Each day gets a little easier. What hurts is the feelings and the memories. I think that's a huge portion of the hurt once you have it in your mind that you can't do this anymore. Rebuilding your life is the pits I know.


----------



## DoubleWhammy (Feb 28, 2010)

Thx CT. I just feel like everytime I get somewhere, something knocks me back down...


----------



## Carefulthoughts (Jan 21, 2010)

Well keep your head up and keep putting one foot in front of the other.


----------



## whattodo17 (Jan 12, 2010)

Like many others have said to me, you just have to take it day by day, hour by hour, and minute by minute. You can do this!


----------



## Corpuswife (Apr 24, 2009)

Your story sounds very heartbreaking and painful. I understand.

It's wonderful that you are building your career for your kids and you. Keep focusing on that goal. Begin focusing on your...whatever counseling that you can get or continue and I'd encourage some soul searching...without the men.

You will have so much more to offer and build your confidence if you are man-free for the time being. Work on yourself.

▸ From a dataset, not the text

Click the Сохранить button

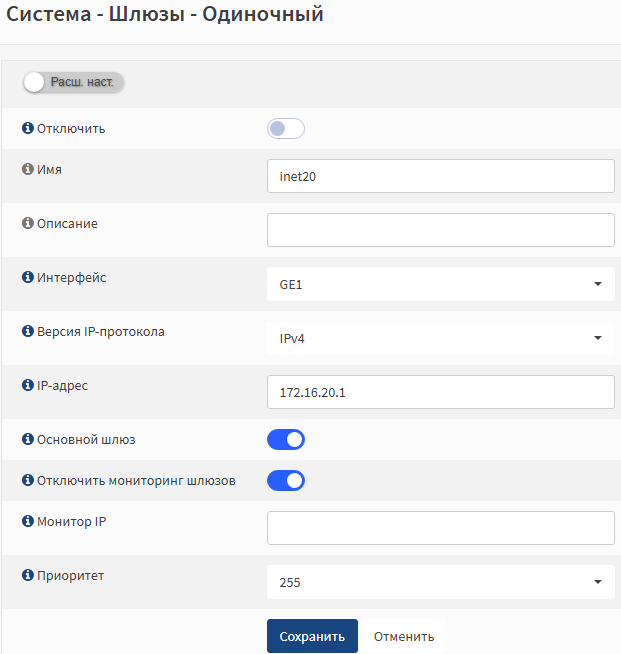[312, 636]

When you are ready for another relationship...it's important to be the healthy person and draw your boundaries. There will be less chaos. 

I wish you the best but the pain will eventually subside, however, I would seriously reconsider any relationship for now.


----------



## DoubleWhammy (Feb 28, 2010)

Thx folks and thx especially CW, like I have read with your posts elsewhere you have really hit the nail on the head. Actually the good times are when I realise - "hey, no men!" and really enjoy being on my own - I can see that that way lies healing... Today is a little easier - kids' school swim carnival took me out of all that and focused on them and had a great day and now I feel like I can breathe on my own again. I know that I'm still way too messed up for a relationship and actually would love to be on my own for a good long while. It's just coping with the pain alone that is hard. Every now and then something kicks me over an edge... But I must say once the kids are asleep in the evening and I can do what I want - read or email or watch tv and be on my own, those are the best times for me! Thx again folks!


----------



## sisters359 (Apr 9, 2009)

> I desperately want my kids to have a happy family,


If it wasn't for the kids, so much of this divorce thing would be downright easy. 

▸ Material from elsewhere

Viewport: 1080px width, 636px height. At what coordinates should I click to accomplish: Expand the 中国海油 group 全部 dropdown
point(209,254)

I'm a bit further along, DW, having completed our divorce in Jan. I just found out I'm unlikely to have my job after 1-2 more years. Obviously, that was not part of the "plan," although the desire to move on in my profession and life was there--I just wanted to keep things stable for my kids--their school life, in particular--for as long as I could. But now that I say that, a year or two seems good. I have to get my ducks in a row--and since learning about my job future on Friday, I've been a bit paralyzed by "what ifs" instead of focusing on what I can do. Now it's time to get online, start organizing ideas, possibilities, etc., and making a plan. Ironically, I'm home with two sick kids today and that gives me time to think!

Anyway, I'm so with you on the challenges; you aren't alone. I think the hardest part for me is/will be, swallowing my pride when I need to. I may need to move in with a friend, if I can't support my kids on my own in the transitional time. That feels like "failure," but then, I would not look down on someone else who did the same thing (I'm less judgmental of others, I guess!) to meet her kids' needs, so why be so hard on myself.

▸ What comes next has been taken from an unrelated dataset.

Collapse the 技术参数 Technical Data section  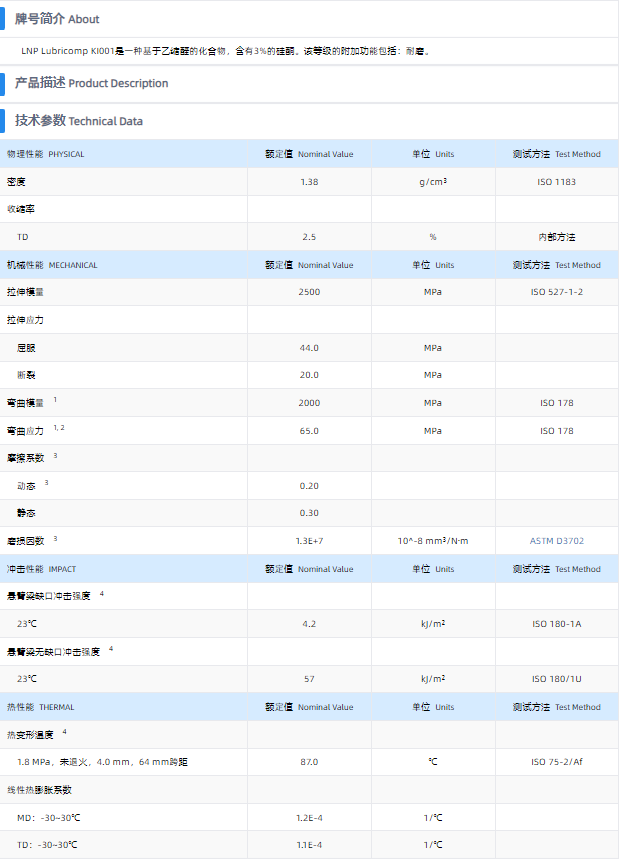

Keep checking in with us, and ask for ideas, too. I find my thinking gets narrow when I'm under stress--I miss some good solutions and am less creative, caught in familiar grooves of thinking. One suggestion from a friend may be all it takes to get the ol' greased wheels going. God bless and good luck!


----------



## DoubleWhammy (Feb 28, 2010)

Thx for that. Yes, I think we do tend to judge ourselves hardest and it is hard to take steps down in order to step back up. I am often haunted by comparing what we had before with what we have now, but I am slowly learning to appreciate the little moments I have now that are good. I have to make some careful decisions about jobs in the next few months, I will probably have to ask for advice from whoever I can. Thx everyone for the support! It really really helps!


----------